Today I am returning to a piece from my portfolio and as my good friend John Cleese would say, “and now for something completely different!” Still. Whilst I had spent the previous three years working on my spatial paintings I had come across other ideas and inspirations which I had not had the chance to follow, but with the completion of Reality Plus One, I had decided that the spatial paintings project was complete in its present form and that the time was right to take the opportunity to explore these different avenues.
There were two areas in particular, both literary, that I had become interested in. One of them is what is often thought of as 19th century gothic horror, Mary Shelley, Jules Verne, Robert Louis Stevenson, Oscar Wilde, Bram Stoker and of course, H.G.Wells.

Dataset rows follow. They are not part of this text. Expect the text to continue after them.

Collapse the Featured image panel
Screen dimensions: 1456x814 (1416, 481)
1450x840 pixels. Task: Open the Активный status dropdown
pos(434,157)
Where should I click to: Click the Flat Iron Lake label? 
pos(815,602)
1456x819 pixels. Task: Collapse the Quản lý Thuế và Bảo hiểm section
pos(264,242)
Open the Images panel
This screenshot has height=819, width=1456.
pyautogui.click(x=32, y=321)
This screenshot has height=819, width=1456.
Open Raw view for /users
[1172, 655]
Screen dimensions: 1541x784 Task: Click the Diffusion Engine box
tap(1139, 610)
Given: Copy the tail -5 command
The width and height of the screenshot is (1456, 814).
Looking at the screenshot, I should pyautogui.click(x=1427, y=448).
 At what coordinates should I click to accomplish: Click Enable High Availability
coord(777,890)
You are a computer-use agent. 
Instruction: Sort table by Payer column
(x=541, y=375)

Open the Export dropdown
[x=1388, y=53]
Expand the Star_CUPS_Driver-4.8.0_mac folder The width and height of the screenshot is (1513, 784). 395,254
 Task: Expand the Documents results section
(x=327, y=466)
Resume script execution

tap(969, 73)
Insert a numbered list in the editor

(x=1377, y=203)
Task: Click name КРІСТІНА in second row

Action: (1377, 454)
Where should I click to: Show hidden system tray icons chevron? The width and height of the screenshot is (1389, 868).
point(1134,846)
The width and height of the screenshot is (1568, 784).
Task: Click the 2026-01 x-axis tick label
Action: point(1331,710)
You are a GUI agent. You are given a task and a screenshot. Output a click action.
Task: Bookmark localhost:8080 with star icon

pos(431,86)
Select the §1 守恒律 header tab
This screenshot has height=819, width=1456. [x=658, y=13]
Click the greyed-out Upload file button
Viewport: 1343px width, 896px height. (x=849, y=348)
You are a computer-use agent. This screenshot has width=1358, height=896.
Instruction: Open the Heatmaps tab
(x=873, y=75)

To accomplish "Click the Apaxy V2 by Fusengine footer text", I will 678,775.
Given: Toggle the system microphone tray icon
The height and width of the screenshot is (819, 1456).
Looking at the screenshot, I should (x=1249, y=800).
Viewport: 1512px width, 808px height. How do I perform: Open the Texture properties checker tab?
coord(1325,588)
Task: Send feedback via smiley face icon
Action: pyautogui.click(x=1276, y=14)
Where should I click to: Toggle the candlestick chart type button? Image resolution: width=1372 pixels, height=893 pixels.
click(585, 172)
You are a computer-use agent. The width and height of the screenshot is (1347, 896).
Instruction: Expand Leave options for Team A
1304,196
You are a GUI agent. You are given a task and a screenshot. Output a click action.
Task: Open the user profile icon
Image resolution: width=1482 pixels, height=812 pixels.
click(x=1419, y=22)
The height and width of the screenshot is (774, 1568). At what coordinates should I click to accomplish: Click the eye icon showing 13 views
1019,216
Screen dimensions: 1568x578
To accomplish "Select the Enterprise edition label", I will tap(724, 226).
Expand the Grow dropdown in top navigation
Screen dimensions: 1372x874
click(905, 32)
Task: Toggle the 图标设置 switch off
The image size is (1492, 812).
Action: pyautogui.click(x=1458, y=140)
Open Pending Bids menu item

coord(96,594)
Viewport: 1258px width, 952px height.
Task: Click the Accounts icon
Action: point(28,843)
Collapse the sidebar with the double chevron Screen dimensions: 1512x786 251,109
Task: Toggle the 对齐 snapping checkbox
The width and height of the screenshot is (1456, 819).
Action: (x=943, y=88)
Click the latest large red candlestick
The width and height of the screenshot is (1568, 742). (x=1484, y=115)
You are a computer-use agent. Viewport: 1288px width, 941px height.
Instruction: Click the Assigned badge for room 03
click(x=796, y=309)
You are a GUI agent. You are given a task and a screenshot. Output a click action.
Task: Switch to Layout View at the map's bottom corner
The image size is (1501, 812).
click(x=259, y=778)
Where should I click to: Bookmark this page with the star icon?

Whilst these authors do take direction from the supernatural folktales of the past they also look forward into the new scientific Victorian era. They were able to foresee many of the great scientific leaps of the 20th century, but visualised them through the mechanisms of their own times: steam, gears and cogs. And of course to this we owe modern Steampunk writing. The other thing which I had started reading were the works of George Perec and I was particularly taken with Approaches to what?;
http://artsites.ucsc.edu/faculty/Gustafson/FILM%20162.W10/readings/perec.approaches.pdf
from Species of Space and Other Pieces, a book I’d highly recommend. In Approaches to What? Perec’s argument centres around the sentence, “To question that which seems to have ceased forever to astonish us.” He advocates that we should take more of an interest in the everyday, L’Infra-ordinaire as he describes it, and pay less attention to the spectacular.
For me there is a form of synergy between the two ideas and I started to experiment, or play if you will, with the everyday objects around me to see if I could create or recreate certain scientific models. The first of these I looked at was the solar-still. The resulting piece, Still, did not function as a scientific device, but that was not the idea, through the pursuit of this process I had created a new sculptural piece. The first of what I call potential sculptures, something I will talk about more at a later date.